I've had two pretty full modeling weeks, managing to remain (hardly) unscathed! (though, I did obtain some minor cuts and sprains...nothing to worry about!)
I've met a few new photographers recently as well, and enjoyed those new shoots. With all this warm weather, albeit DRY, UNSEASONAL weather, I've been absolutely comforted going outdoors for nude shoots. I got to romp in old buildings, climb trees, nestle in grass, hike in the woods, and pose in my velvet cloak (for the first time, ever). I thought I would have to wait till Spring for outdoor shoots....but for some reason I'm having a feeling California will simply skip Spring this year, and go into a long and dry summer...

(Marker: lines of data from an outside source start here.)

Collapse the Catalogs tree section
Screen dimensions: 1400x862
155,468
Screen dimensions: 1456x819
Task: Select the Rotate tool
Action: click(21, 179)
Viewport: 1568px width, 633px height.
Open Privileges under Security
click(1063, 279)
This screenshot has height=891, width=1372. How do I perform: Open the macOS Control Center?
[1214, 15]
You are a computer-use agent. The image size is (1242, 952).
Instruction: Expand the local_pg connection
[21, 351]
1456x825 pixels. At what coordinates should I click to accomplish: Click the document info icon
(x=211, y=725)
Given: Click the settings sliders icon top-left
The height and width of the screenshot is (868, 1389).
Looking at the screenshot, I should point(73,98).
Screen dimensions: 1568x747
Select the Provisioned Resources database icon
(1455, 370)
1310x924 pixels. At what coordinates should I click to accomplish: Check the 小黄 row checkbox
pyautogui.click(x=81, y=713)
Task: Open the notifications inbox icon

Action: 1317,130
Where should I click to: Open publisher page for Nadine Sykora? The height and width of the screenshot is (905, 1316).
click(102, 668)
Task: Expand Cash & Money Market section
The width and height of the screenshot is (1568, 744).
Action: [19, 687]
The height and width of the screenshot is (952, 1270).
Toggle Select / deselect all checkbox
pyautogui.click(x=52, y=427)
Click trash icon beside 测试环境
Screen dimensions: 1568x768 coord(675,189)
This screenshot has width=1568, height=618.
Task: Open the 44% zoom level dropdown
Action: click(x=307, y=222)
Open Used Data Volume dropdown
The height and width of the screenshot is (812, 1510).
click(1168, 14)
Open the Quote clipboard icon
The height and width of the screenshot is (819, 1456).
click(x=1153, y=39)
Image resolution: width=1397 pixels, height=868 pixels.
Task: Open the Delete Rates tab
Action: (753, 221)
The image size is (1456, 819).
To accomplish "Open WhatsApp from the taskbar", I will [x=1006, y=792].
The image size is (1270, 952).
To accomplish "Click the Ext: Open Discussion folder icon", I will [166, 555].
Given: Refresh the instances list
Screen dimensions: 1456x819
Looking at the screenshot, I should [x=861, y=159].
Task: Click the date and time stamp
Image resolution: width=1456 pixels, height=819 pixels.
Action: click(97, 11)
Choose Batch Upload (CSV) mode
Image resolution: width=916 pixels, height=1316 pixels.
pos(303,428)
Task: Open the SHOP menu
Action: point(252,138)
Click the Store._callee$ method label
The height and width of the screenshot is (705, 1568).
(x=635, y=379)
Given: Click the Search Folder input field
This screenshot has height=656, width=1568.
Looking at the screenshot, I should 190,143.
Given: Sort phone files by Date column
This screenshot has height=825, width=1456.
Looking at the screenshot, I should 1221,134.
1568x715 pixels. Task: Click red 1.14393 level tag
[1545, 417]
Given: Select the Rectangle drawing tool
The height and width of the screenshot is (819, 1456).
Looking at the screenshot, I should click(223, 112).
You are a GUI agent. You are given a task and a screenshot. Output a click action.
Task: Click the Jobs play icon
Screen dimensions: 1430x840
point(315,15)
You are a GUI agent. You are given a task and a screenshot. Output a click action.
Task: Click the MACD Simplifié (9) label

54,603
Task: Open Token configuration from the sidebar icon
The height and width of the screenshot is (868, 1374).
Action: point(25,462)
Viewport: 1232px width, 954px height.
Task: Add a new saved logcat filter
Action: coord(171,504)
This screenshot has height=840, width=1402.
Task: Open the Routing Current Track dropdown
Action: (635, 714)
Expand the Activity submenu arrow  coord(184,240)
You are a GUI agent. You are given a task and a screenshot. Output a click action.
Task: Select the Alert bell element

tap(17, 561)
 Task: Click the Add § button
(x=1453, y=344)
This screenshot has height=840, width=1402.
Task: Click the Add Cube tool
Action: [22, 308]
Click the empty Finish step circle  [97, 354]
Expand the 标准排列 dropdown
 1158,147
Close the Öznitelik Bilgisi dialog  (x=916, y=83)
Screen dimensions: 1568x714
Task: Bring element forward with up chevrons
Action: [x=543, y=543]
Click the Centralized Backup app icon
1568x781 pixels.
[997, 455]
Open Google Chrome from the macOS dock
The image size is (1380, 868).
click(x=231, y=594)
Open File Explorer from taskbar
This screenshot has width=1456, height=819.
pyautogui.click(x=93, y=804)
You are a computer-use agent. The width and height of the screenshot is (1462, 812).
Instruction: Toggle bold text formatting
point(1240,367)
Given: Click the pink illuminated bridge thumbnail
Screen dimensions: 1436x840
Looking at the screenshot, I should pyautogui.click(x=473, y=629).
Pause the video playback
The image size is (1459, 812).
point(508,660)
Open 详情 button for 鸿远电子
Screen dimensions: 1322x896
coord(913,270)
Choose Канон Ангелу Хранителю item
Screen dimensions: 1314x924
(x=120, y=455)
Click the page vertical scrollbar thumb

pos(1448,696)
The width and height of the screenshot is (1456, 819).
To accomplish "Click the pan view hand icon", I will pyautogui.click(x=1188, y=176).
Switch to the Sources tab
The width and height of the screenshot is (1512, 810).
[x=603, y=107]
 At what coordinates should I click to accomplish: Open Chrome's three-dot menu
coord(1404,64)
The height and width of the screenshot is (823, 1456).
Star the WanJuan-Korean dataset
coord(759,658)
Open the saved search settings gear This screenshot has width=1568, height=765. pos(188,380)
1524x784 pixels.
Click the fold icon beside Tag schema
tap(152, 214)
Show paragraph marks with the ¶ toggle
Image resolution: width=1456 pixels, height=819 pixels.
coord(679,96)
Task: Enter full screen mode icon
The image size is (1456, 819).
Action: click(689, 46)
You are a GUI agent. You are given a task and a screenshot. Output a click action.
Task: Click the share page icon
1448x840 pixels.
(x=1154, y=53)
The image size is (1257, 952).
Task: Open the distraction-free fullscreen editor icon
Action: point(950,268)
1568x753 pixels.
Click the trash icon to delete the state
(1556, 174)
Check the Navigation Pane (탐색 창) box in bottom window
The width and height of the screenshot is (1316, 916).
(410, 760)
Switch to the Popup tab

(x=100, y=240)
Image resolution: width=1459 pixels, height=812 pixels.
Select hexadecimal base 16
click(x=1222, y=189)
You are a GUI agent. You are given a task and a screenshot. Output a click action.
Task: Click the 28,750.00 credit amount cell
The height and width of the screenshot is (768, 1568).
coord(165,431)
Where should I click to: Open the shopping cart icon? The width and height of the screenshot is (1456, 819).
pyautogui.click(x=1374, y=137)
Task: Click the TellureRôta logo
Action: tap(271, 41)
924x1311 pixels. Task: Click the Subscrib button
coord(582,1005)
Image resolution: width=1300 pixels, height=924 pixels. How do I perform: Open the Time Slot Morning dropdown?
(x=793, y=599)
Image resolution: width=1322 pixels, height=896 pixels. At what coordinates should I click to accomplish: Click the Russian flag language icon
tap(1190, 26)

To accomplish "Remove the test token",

I had my first life drawing session modeling session last night - the first in about a month, I think? Maybe longer. Sherry Kwint-Cattoche is wonderful woman and an amazing artist to boot. I love her studio because it looks like how I'd have my studio. She has interesting things scattered and piled and hung all over the place in there. I held a few fives, then a twenty, then a long standing pose the rest of the time. It sure feels good to know I can still hold a pose well! I don't usually 'do' New Years' resolutions, but one I have had in mind is to get in shape, and to start that by simply being more active. I have been doing pretty well so far. I have just been avoiding sitting for long periods of time, and trying to get in exercise. One would think as a model, I would be getting all the exercise in the world...but that has long been the problem with my body type - it is blessing and a curse to appear like a dancer but to not have the strength of one. (womp womp)
So in the meantime, off to get working on that ;D
And here's Sherry's paint studies of me from last night :]
Let's just say that, as a young lady in her early 20's - I have a lot to figure out (no pun intended). My term, it seems, with the GGA has ended for now; I applied for an internship several weeks ago that I just discovered today I did not get. I was actually very much looking forward to that life shift, that new routine I'd get all accustomed to that would maybe hopefully lead to a new kind of lifestyle and would teach me more than I think I know about myself. No such luck, at least, not yet.
So today has been a bit melancholy; but I am still trying to pursue other interests that will lead me somewhere. I'm not sure where I'm trying to go, in general or even as a model. I go back and forth between wanting to really step up my game and do more with my modeling - there could be potential - and yet the next moment I am woefully telling myself that I should just stop and that modeling is nonsense. I believe neither but it is good to recognize that (I'm assuming) all models struggle with this at one point or another. Unless I'm totally wrong and the fact that I do this means something else entirely....
I guess what I'm trying to write is, I'll still have plenty of time to model, for better or worse.
I could really use some refreshing modeling sessions!